Being Open to New Things

Being Open to New Things

Thursday, 7 February 2019  | Narelle MECS Principal

As a teacher, I often wondered what an ideal lesson should look like for my students. Would it be one where my students operated out of a strength area in order to experience success and build confidence? Or, should I challenge my students to develop areas of weakness in order to build resilience? Would an ideal lesson be one where my students worked together in teams developing their interpersonal skills? Or, should my students be encouraged to work individually, developing their independence? Was it better for my students to practice current skills, working towards mastery? Or, was it better for them to seek opportunities for new knowledge and skills, adding to their repertoire?  

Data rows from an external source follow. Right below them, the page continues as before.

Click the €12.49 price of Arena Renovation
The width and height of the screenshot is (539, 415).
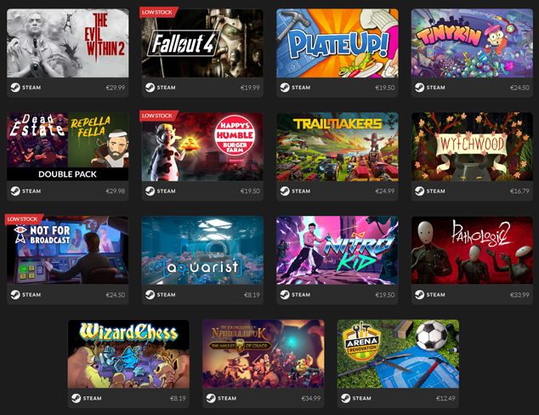[445, 398]
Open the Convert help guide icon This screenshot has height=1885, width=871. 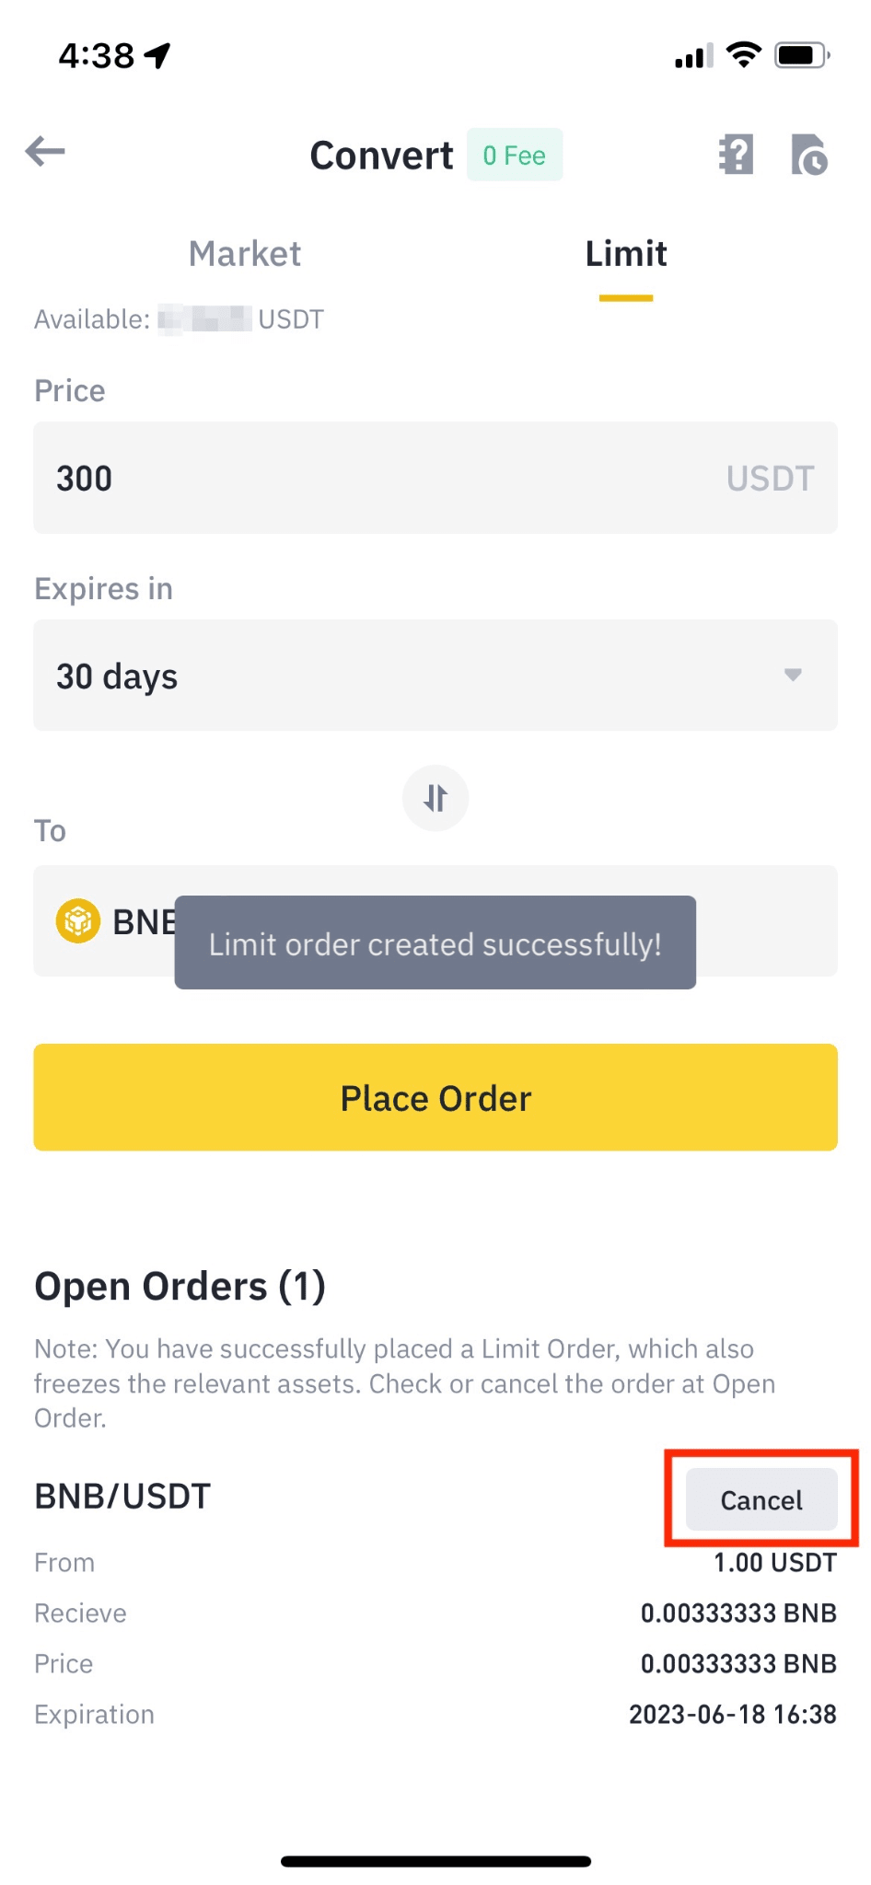tap(736, 155)
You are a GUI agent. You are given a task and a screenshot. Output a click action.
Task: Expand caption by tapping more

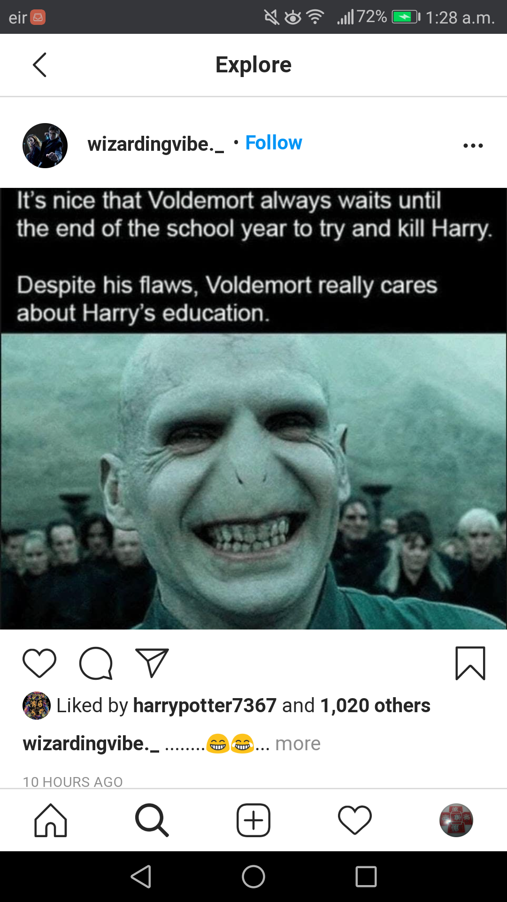298,744
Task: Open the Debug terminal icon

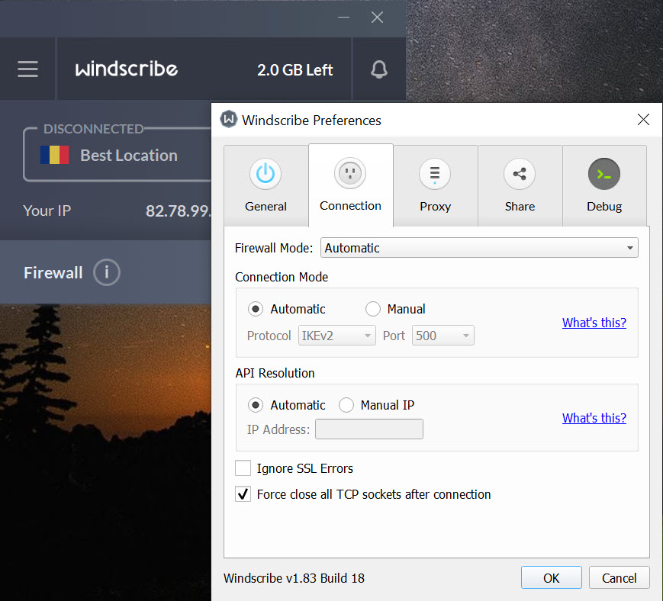Action: coord(603,174)
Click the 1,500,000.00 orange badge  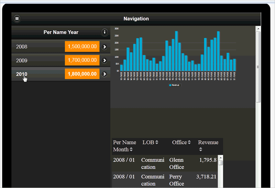point(82,47)
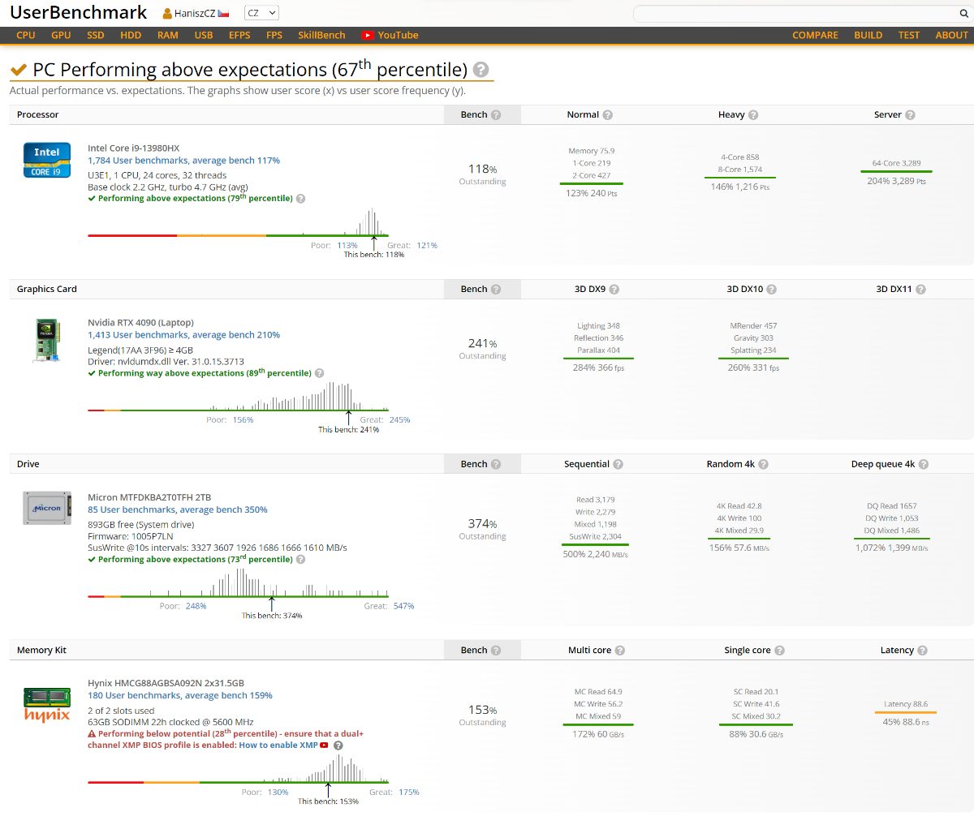
Task: Click the search magnifier icon
Action: [x=963, y=14]
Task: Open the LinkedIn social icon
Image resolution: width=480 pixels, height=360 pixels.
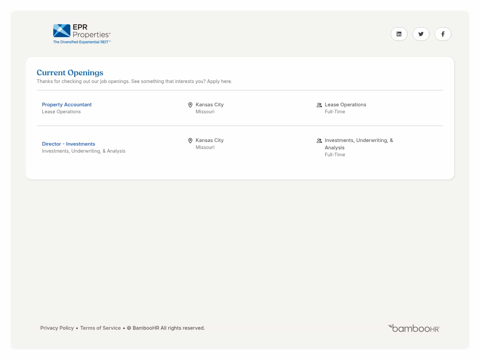Action: tap(399, 34)
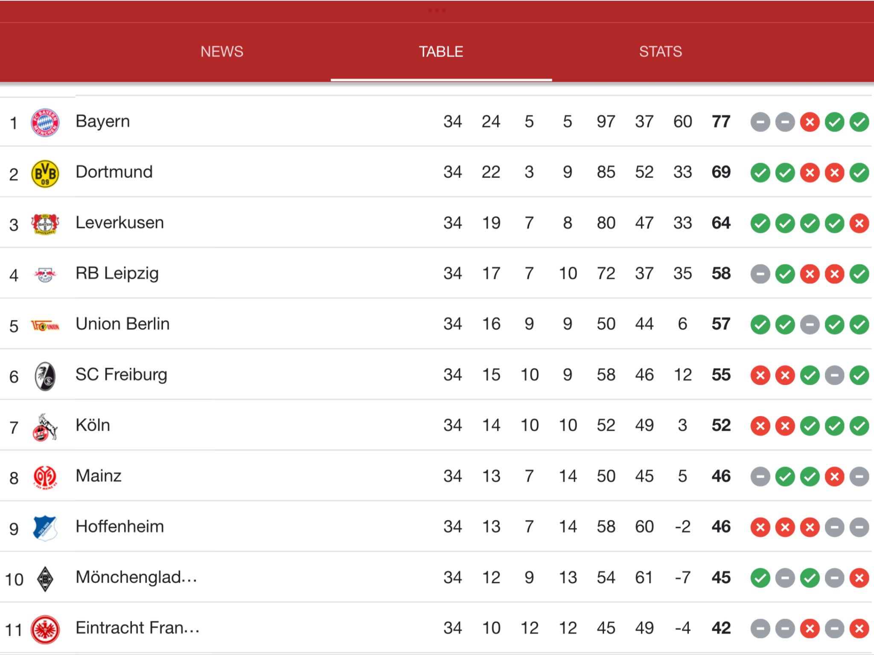874x655 pixels.
Task: Open the Dortmund team name
Action: (x=114, y=172)
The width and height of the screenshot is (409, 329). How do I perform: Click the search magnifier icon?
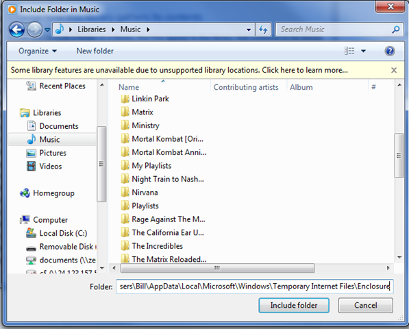395,29
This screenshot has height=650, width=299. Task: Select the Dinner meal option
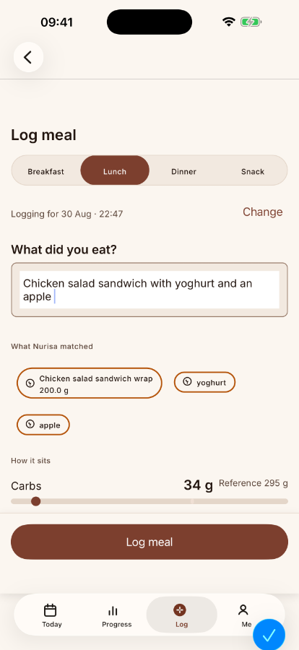(183, 171)
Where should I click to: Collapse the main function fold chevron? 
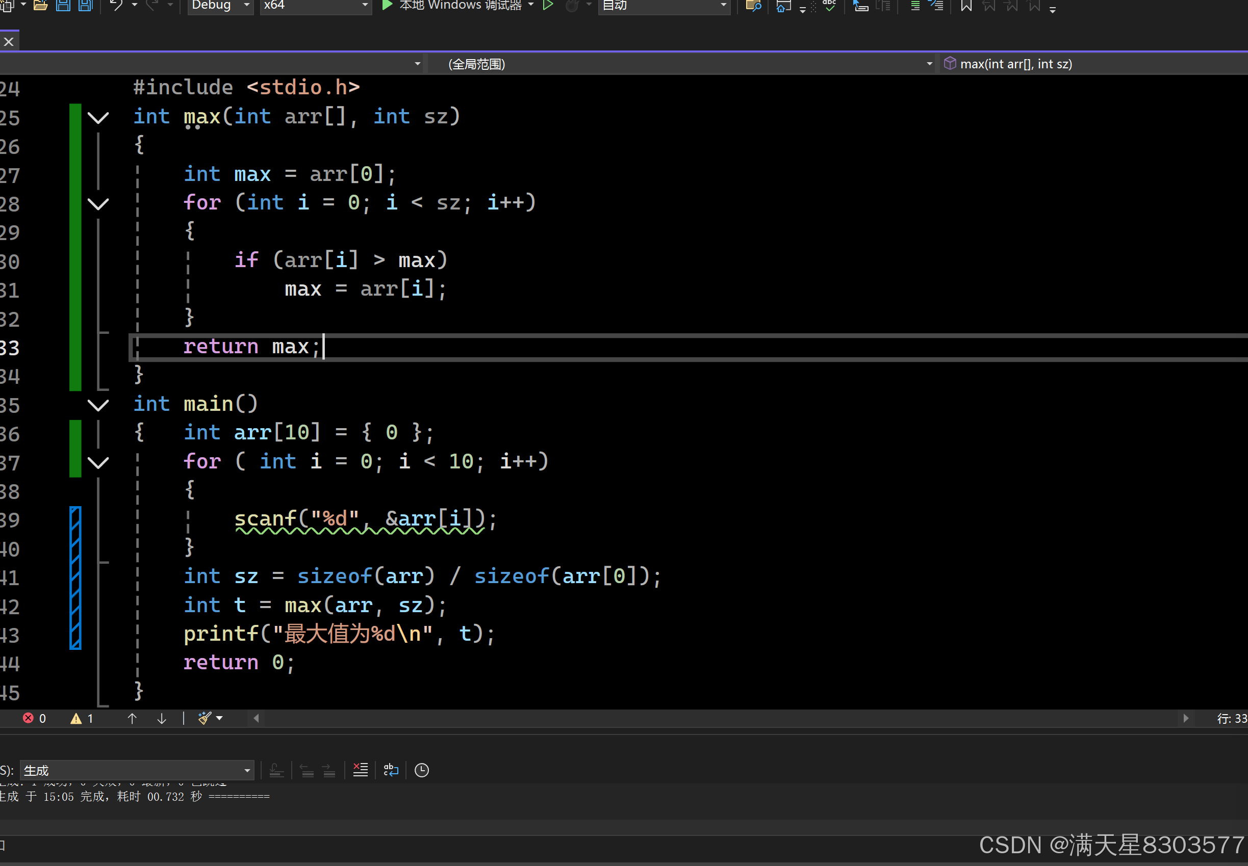(98, 405)
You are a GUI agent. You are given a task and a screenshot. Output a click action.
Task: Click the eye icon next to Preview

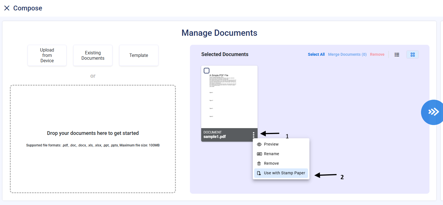tap(259, 144)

Obviously I came to realise that there is no single ideal lesson. Rather, it is the range of experiences which collectively contribute to a healthy and well-rounded education. However, it also helped to have a welcoming and positive approach; having a growth mindset open to ‘new’ things that might be before us. A new approach, a new style of learning, a new challenge, a new subject, a new teacher, a new school.

When I think about my own faith journey, I believe that this can also be enriched through a range of experiences. This year in staff devotions we are focussing on new spiritual practices that will bring us closer to God and the ‘fruit’ of that relationship. Every two weeks, our staff pastoral care groups will lead us in exploring either a spiritual practice such as prayer, fasting and hospitality, or a spiritual ‘fruit’ such as joy, kindness and faithfulness. As a community of Christian staff we are looking forward to the new thing that God is doing and are keen to embrace a new way of being closer to God.

As we begin another school year, I am thankful for the rich tapestry of ‘lessons’ that are before our students. Whilst many formative lessons will take place through camps, excursions, performances and sporting events, I am thankful that they will also take place in quieter moments; in classroom settings, sometimes welcomed and sometimes uncomfortable; sometimes with other students and sometimes in isolation; sometimes as an ‘aha’ moment and sometimes through patient practice.

As a community, let’s also embrace the ‘new’ thing that God is doing amongst us and in our individual faith journeys in 2019. May we not begin the year complacently assuming it will be just the same as the last one! Through our own spiritual practices and through our communal life together, may we seek the Kingdom of God in all things and as a result, bear much fruit.